A Section 337 investigation is the U.S. International Trade Commission's mechanism for policing unfair trade practices in importation. The governing statute, 19 U.S.C. § 1337, declares unlawful several categories of conduct connected to imported goods. The category that drives most modern practice is patent infringement: § 1337(a)(1)(B) covers "the importation into the United States, the sale for importation, or the sale within the United States after importation" of articles that infringe a valid and enforceable U.S. patent.

The ITC is an independent federal agency, not an Article III court. A patent owner initiates a Section 337 matter by filing a complaint; the Commission then votes whether to institute an investigation, which is assigned to an administrative law judge who holds an evidentiary hearing and issues an initial determination. The Commission can review that determination and issue a final decision. The proceeding moves on a comparatively fast schedule, with target dates frequently set well under two years.

"The importation into the United States, the sale for importation, or the sale within the United States after importation by the owner, importer, or consignee, of articles that—(i) infringe a valid and enforceable United States patent..."— 19 U.S.C. § 1337(a)(1)(B), source

The domestic industry requirement

Section 337 is a trade statute, not a general patent-enforcement statute, and its remedies are available only to protect a domestic industry. The statute, in § 1337(a)(2) and (a)(3), conditions patent-based relief on the existence — or the establishment — of an "industry in the United States, relating to the articles protected by the patent." The provision lists ways a complainant can satisfy that requirement, including significant investment in plant and equipment, significant employment of labor or capital, or substantial investment in the patent's exploitation, such as engineering, research and development, or licensing. A complainant that cannot prove a domestic industry tied to the asserted patent cannot obtain a Section 337 remedy, regardless of infringement.

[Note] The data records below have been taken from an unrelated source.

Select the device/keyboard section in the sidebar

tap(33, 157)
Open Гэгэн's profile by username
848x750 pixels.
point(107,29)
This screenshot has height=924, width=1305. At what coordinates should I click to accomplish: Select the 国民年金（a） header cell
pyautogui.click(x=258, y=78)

This requirement is what distinguishes the ITC forum from district court. A patent owner with no U.S. operations cannot use Section 337 merely to block a competitor's imports; it must connect the asserted patent to qualifying domestic activity. The domestic-industry inquiry has both an economic prong, addressing the investments above, and a technical prong, addressing whether the complainant's own products or licensed activities practice the asserted patent.

Remedies: exclusion and cease-and-desist orders

The defining feature of Section 337 is its remedy. The ITC does not award damages. Instead, where it finds a violation, it can issue a limited exclusion order directed at the named respondents' infringing articles, or, in defined circumstances, a general exclusion order reaching infringing articles regardless of source. U.S. Customs and Border Protection enforces those orders at the border. The Commission can also issue cease-and-desist orders against domestic conduct such as selling already-imported inventory.

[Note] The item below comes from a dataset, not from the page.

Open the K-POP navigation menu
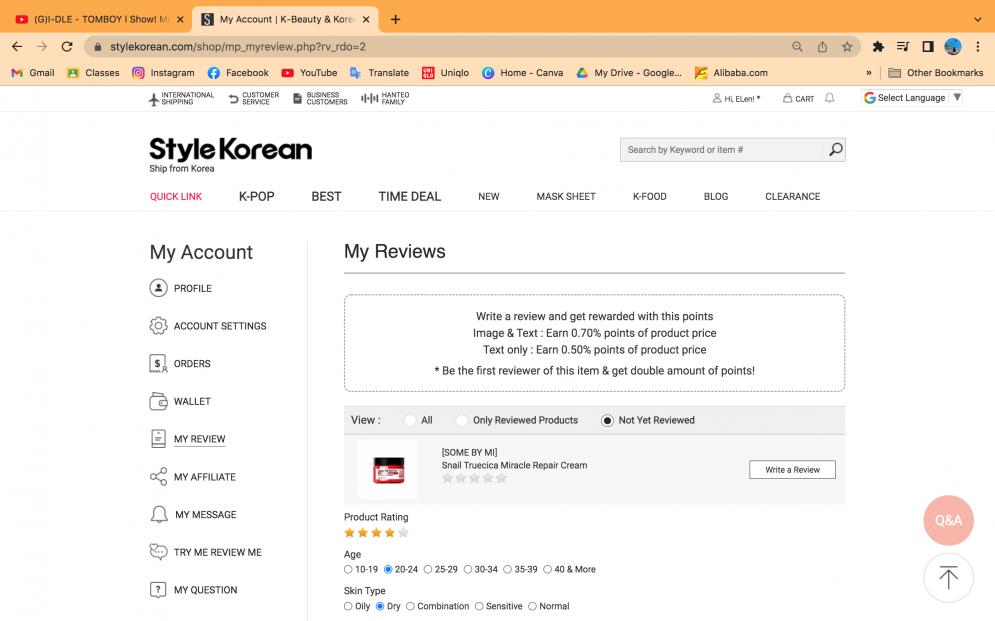995x621 pixels. [x=256, y=197]
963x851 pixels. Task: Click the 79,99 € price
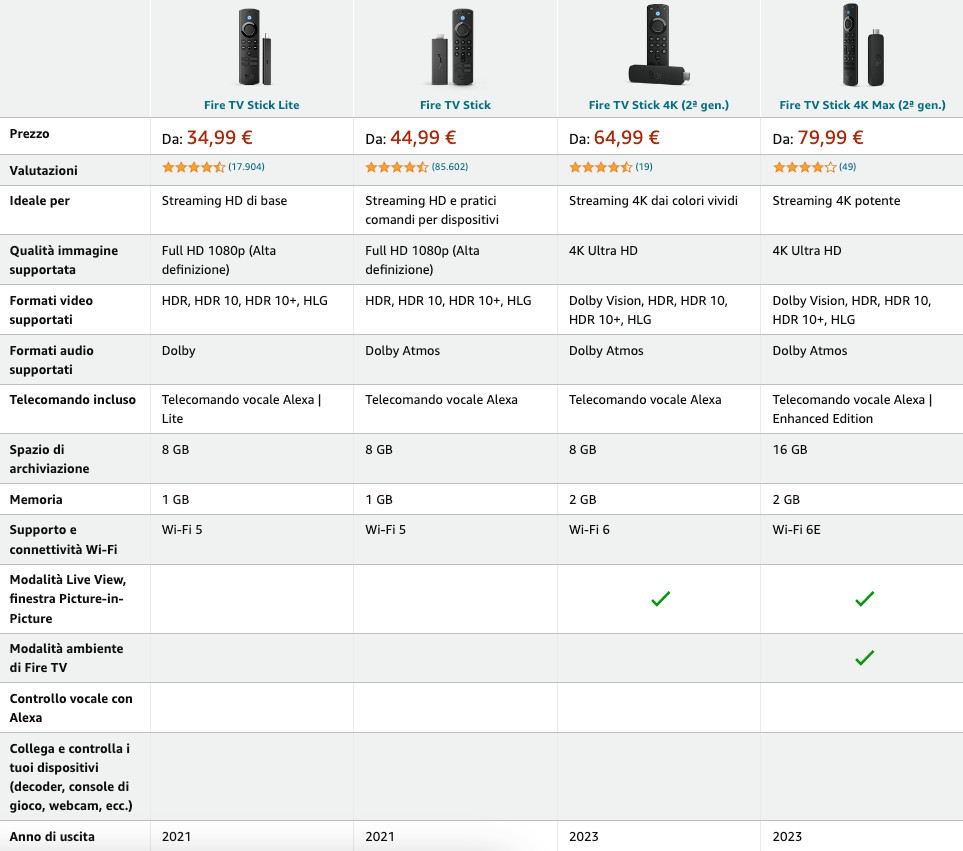pos(830,138)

The statute builds in a public-interest check. Before issuing or enforcing an exclusion order, the Commission must consider the effect on public health and welfare, competitive conditions in the U.S. economy, U.S. production of competitive articles, and U.S. consumers. There is also a Presidential review window: under § 1337(j), the President — a function delegated to the U.S. Trade Representative — may disapprove a Commission remedy for policy reasons within 60 days, after which the determination becomes final. Final Commission determinations are reviewed by the U.S. Court of Appeals for the Federal Circuit.

Because an exclusion order can shut a product out of the U.S. market without the patentee proving entitlement to an injunction under the eBay standard that governs district courts, Section 337 has become a parallel or alternative venue in many import-heavy patent disputes, particularly in consumer electronics, semiconductors, and networking hardware.

How a Section 337 case unfolds

The procedural rhythm of a Section 337 investigation is distinct from district-court litigation. After the Commission institutes, the matter is assigned to an administrative law judge who sets a procedural schedule, presides over discovery, holds an evidentiary hearing, and issues an initial determination on whether Section 337 has been violated. The Commission may then review the initial determination in whole or in part. Throughout, the Office of Unfair Import Investigations may participate as a third party representing the public interest, a feature with no direct analogue in ordinary patent litigation.

The statute's structure means a respondent can be litigating the same patent in two forums at once. A patent owner frequently files a parallel district-court suit, which can be stayed at the respondent's request under 28 U.S.C. § 1659 pending the ITC proceeding. The ITC determination on patent issues does not bind the district court — the agency's findings are not given preclusive effect on validity or infringement — but the practical reality of a fast-moving exclusion-order threat often drives the overall dispute.

Because the remedy is exclusion rather than damages, the leverage created by a Section 337 case differs from a damages suit. A respondent facing a potential ban on importing its product may settle or redesign even where the monetary exposure in a parallel district-court case would be manageable. That leverage, combined with the speed of the proceeding and the absence of the eBay injunction analysis, is why the ITC has become a central venue for patent disputes over imported electronics, semiconductors, and networking equipment, even though the complainant must shoulder the domestic-industry burden that district-court plaintiffs do not face.